Chapter 9: Sampling & Decoding

After the model produces logits — a raw score for every token in the vocabulary — the sampler’s job is to turn those scores into an actual next token. This sounds simple, but the sampling layer is where temperature, top-k, top-p, repetition penalties, structured output constraints, and even speculative decoding all come together. nano-vllm keeps it minimal with a clever trick; production vLLM builds a full pipeline.

The Gumbel-Max Trick

nano-vllm’s entire sampler fits in about 12 lines, and it uses the Gumbel-max trick instead of the usual softmax → multinomial approach.

nano-vllm
nanovllm/layers/sampler.py
Sampler — minimal implementation using the Gumbel-max trick for torch.compile-friendly sampling.
class Sampler(nn.Module):
    def forward(self, logits, sampling_params):
        if sampling_params.temperature == 0:
            # Greedy: just take the argmax
            return logits.argmax(dim=-1)

        # Apply temperature
        logits = logits / sampling_params.temperature

        # Gumbel-max trick: add Gumbel noise, then argmax
        # This is equivalent to sampling from softmax(logits)
        u = torch.rand_like(logits)
        gumbel_noise = -torch.log(-torch.log(u + 1e-8) + 1e-8)
        return (logits + gumbel_noise).argmax(dim=-1)

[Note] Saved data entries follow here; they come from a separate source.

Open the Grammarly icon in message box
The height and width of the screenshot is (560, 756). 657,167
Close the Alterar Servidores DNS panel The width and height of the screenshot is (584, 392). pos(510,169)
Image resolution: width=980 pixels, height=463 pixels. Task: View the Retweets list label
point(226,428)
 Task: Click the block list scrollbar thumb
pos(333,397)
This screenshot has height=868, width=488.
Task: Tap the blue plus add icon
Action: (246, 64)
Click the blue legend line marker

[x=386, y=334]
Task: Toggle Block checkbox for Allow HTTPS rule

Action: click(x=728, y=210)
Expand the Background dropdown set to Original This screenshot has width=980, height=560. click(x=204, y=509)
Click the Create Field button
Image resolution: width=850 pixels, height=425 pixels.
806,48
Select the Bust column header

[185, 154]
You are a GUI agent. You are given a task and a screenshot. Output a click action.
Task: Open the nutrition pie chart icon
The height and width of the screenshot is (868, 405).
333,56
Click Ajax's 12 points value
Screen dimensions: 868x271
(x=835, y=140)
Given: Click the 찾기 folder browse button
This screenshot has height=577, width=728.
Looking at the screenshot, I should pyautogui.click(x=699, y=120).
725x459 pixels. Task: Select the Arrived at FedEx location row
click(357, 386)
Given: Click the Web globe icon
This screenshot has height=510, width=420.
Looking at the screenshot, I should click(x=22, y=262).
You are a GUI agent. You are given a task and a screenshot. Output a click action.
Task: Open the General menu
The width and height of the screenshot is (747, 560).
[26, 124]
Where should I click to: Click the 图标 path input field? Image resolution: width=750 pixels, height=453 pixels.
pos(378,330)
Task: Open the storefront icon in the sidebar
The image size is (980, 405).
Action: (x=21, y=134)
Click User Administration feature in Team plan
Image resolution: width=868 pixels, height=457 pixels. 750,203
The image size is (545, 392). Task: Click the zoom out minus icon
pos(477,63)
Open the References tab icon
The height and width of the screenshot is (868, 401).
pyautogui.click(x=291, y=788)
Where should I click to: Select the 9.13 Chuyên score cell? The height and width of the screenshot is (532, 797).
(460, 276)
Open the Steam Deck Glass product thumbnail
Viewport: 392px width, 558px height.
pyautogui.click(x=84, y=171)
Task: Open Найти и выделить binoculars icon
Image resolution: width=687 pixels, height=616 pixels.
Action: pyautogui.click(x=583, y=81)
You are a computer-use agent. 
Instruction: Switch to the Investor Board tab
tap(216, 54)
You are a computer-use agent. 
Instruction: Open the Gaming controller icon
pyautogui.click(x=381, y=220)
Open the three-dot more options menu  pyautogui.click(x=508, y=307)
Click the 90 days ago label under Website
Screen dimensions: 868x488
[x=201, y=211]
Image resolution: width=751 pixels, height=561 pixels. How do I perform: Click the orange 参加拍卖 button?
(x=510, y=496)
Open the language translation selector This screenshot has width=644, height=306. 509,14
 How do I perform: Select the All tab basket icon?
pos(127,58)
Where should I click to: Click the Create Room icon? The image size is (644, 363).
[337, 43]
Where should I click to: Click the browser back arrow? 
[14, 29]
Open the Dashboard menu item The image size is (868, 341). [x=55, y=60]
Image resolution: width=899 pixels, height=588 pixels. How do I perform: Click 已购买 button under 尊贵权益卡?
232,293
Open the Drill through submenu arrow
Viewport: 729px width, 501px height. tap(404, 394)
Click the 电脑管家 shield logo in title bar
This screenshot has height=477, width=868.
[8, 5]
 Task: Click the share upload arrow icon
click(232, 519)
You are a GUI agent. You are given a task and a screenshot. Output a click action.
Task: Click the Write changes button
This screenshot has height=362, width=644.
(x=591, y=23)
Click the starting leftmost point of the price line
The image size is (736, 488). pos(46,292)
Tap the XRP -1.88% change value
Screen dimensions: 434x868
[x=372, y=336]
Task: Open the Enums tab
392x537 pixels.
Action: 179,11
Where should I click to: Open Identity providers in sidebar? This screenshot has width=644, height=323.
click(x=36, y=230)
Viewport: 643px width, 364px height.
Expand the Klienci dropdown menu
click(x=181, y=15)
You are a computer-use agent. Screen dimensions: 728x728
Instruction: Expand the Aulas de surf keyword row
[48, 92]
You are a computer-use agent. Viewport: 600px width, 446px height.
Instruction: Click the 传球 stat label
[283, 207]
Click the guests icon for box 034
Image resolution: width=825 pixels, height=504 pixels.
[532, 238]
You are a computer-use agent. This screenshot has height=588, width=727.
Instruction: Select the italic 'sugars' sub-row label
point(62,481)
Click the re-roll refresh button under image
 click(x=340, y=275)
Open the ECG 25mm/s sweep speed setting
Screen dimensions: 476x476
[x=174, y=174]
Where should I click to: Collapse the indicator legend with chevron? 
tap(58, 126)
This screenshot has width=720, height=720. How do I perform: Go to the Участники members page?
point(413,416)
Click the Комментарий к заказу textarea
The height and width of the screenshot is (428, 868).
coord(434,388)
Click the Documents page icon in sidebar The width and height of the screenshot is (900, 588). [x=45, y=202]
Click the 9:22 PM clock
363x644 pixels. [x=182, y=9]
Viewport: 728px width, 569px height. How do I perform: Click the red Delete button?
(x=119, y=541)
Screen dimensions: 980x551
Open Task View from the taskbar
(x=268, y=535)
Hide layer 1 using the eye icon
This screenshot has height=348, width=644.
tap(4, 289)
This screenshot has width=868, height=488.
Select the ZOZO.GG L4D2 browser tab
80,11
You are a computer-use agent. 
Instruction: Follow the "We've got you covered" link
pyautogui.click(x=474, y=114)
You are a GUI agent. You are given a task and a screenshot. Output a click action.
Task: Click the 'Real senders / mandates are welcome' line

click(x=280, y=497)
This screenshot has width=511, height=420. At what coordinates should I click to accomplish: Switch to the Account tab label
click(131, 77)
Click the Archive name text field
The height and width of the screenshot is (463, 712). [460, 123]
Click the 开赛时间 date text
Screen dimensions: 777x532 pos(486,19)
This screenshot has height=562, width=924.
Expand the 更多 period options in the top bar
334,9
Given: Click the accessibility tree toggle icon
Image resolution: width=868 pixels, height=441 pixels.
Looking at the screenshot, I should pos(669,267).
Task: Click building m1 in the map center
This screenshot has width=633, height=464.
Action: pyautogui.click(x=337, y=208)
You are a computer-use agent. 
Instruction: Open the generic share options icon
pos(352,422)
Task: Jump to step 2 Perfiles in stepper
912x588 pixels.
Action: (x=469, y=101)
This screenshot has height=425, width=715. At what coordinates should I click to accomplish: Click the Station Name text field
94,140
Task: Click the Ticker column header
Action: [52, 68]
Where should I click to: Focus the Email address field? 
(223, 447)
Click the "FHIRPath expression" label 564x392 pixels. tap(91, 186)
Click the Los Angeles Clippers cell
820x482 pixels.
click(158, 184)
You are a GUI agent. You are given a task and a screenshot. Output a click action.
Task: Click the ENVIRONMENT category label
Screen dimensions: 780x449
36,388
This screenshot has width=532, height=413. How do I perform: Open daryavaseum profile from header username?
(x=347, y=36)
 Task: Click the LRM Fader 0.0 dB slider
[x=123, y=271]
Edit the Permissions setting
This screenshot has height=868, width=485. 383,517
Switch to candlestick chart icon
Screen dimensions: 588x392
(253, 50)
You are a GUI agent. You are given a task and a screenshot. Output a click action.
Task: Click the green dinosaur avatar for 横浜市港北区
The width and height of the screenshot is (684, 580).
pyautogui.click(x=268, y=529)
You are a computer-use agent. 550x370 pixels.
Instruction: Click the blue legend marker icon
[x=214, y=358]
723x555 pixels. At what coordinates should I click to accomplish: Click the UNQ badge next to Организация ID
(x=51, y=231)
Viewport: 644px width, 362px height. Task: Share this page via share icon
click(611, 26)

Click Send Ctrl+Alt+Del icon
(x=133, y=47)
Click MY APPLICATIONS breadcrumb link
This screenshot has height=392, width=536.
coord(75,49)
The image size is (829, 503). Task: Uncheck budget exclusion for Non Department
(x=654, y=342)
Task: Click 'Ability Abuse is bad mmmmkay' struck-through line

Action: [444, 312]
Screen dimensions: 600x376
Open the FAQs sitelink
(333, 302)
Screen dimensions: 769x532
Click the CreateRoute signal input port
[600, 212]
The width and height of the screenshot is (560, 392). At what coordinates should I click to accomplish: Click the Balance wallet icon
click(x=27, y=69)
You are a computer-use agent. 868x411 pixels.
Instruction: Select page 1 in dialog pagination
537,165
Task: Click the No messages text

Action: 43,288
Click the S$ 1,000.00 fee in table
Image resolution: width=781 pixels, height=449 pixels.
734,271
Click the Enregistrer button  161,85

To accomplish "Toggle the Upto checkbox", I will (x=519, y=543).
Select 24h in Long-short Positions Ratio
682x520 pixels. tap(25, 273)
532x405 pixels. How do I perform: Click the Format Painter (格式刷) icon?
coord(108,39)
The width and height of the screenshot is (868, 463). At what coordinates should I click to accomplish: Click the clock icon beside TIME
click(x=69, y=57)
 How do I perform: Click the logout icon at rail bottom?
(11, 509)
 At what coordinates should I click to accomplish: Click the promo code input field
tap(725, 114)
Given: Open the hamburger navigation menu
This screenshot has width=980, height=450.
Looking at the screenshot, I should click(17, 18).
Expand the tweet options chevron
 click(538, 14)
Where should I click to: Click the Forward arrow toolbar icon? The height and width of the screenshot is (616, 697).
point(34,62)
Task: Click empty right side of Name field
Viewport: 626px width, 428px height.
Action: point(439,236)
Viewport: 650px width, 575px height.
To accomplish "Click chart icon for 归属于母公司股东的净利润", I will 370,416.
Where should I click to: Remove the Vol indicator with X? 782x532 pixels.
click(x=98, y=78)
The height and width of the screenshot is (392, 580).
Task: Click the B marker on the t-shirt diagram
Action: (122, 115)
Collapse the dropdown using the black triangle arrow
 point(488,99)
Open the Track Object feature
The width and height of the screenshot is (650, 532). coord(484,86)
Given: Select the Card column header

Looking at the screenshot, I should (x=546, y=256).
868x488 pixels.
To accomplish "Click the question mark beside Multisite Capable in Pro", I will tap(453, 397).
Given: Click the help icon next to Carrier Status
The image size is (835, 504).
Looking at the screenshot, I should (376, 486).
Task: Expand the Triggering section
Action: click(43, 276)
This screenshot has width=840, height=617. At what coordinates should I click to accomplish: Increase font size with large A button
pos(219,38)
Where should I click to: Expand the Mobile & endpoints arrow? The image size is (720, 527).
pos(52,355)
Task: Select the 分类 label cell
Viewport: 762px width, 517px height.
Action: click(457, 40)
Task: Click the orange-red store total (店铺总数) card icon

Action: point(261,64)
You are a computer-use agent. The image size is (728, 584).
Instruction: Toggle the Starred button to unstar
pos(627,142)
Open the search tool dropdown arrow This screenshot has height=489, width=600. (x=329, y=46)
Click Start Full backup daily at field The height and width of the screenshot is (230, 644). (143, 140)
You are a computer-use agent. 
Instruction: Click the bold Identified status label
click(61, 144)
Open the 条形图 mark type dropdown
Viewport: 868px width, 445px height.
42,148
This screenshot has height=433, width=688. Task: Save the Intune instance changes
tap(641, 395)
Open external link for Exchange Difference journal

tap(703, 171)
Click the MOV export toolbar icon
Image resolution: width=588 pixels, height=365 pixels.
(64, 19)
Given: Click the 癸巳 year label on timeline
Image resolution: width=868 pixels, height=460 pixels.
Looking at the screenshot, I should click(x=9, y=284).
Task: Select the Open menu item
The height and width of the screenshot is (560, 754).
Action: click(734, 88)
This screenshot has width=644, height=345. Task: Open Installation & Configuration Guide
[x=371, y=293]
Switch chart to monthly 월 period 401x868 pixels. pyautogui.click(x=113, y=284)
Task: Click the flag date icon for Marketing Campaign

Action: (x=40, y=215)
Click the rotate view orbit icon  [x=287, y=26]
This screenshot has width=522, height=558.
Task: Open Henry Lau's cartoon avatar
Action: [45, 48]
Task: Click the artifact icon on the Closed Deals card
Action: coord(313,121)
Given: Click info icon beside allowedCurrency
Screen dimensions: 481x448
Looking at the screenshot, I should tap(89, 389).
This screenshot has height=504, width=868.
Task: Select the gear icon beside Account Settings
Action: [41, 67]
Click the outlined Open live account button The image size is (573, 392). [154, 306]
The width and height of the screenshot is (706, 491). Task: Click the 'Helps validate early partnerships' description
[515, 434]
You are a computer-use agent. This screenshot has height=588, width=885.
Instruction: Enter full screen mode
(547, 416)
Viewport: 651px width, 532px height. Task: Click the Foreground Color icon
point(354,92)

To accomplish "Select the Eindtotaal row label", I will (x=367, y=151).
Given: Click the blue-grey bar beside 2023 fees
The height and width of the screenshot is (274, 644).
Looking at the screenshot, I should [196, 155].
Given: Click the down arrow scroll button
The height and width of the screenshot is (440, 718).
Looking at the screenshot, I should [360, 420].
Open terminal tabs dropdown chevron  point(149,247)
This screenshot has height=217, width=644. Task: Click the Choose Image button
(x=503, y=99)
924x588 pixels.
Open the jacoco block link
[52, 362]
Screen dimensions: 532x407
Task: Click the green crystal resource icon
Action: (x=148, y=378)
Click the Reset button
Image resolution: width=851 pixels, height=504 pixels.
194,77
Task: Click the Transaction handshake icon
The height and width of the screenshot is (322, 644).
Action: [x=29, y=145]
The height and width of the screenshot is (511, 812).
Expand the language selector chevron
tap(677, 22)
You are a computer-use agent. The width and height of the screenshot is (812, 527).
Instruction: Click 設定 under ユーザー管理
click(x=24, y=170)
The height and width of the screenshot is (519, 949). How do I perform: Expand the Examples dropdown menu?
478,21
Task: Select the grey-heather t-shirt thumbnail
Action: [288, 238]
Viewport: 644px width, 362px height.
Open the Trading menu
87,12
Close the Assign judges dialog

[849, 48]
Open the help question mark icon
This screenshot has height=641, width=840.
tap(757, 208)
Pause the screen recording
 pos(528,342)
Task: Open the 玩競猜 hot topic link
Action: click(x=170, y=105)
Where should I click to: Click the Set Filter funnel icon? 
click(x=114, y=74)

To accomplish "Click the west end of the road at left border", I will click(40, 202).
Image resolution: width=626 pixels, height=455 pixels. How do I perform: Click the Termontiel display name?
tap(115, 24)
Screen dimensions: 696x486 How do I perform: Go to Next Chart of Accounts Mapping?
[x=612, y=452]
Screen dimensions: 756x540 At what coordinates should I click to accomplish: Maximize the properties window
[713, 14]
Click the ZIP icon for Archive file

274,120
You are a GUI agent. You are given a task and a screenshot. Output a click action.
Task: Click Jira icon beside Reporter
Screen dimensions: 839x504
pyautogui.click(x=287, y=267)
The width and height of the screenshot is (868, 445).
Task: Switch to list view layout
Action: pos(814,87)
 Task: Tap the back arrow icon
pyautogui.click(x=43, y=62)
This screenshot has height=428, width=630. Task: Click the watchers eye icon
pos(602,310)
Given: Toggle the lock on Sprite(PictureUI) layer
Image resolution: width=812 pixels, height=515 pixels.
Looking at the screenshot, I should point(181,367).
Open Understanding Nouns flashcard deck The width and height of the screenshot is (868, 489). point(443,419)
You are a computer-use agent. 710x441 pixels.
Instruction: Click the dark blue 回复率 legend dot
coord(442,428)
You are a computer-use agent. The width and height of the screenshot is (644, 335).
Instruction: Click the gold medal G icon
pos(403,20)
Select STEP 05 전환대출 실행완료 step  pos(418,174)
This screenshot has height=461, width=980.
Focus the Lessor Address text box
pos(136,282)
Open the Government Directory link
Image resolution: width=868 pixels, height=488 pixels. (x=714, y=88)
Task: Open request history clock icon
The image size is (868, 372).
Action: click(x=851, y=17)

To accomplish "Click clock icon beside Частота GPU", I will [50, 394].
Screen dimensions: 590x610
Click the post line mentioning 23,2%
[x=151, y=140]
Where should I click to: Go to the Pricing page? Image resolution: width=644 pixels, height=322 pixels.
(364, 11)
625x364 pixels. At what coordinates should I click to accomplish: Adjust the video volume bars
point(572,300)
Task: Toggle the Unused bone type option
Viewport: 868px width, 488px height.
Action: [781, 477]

Why the Gumbel-max trick? The standard approach — torch.softmax(logits) followed by torch.multinomial() — involves two operations that are hard for torch.compile to fuse. The Gumbel-max trick replaces them with element-wise operations (rand_like, log, add) and an argmax, all of which torch.compile handles well. The result is mathematically equivalent: sampling from softmax(logits / temperature).

The trick works because of a property of the Gumbel distribution: if you add independent Gumbel(0,1) noise to each logit and take the argmax, the probability of selecting each token is exactly softmax(logits). Scaling logits by 1/temperature before adding noise gives you temperature-controlled sampling.

Temperature Scaling

Temperature controls the “sharpness” of the probability distribution:

  • temperature = 0 — greedy decoding, always pick the highest-probability token
  • temperature < 1 — sharper distribution, more deterministic (the model is more “confident”)
  • temperature = 1 — sample from the model’s natural distribution
  • temperature > 1 — flatter distribution, more random (the model “explores” more)

Mathematically, dividing logits by temperature before softmax scales the exponents: softmax(logits / T). As T approaches 0, the distribution collapses to a point mass on the max logit. As T grows, the distribution approaches uniform.

Top-k and Top-p Filtering

nano-vllm skips top-k/top-p for simplicity, but production vLLM implements both as part of its sampling pipeline.

Top-k keeps only the k highest-probability tokens and zeros out the rest. This prevents the model from sampling extremely unlikely tokens.

Top-p (nucleus sampling) sorts tokens by probability, then keeps the smallest set whose cumulative probability exceeds p. This adapts to the shape of the distribution — when the model is confident, fewer tokens are kept; when uncertain, more are included.

vllm (production)
vllm/v1/sample/ops/topk_topp_sampler.py
Top-k and Top-p sampling kernel — efficient GPU implementation of nucleus sampling.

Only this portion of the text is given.